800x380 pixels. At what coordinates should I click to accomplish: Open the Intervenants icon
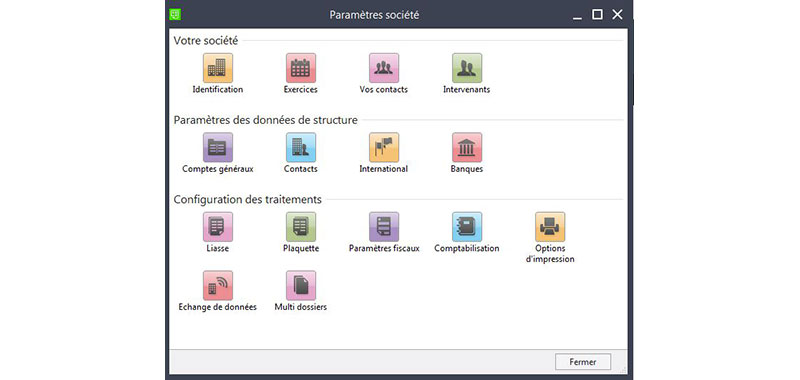pos(467,68)
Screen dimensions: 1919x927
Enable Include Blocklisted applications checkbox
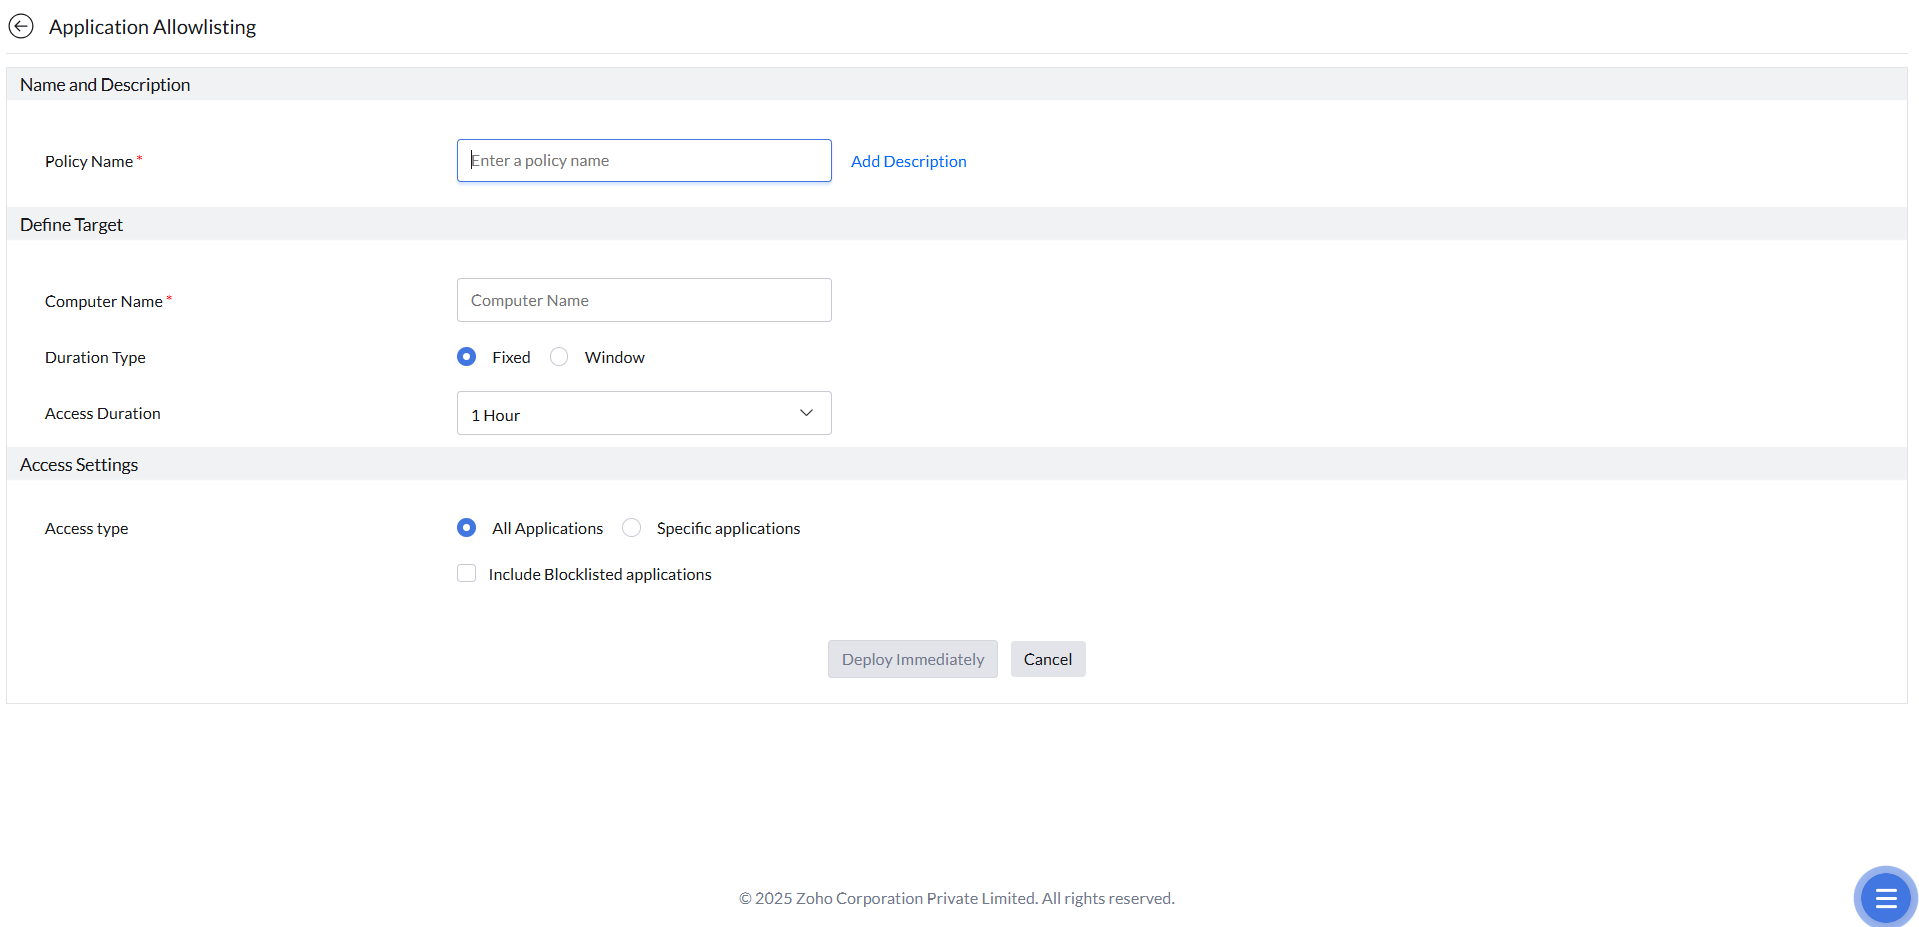(x=467, y=574)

Request: Return the data above line for line without any changes, and leave out the pictures.

Task answer:
800x380 pixels. At what coordinates should I click to accomplish: Open the Intervenants icon
pos(467,68)
Screen dimensions: 1919x927
Enable Include Blocklisted applications checkbox
(x=467, y=574)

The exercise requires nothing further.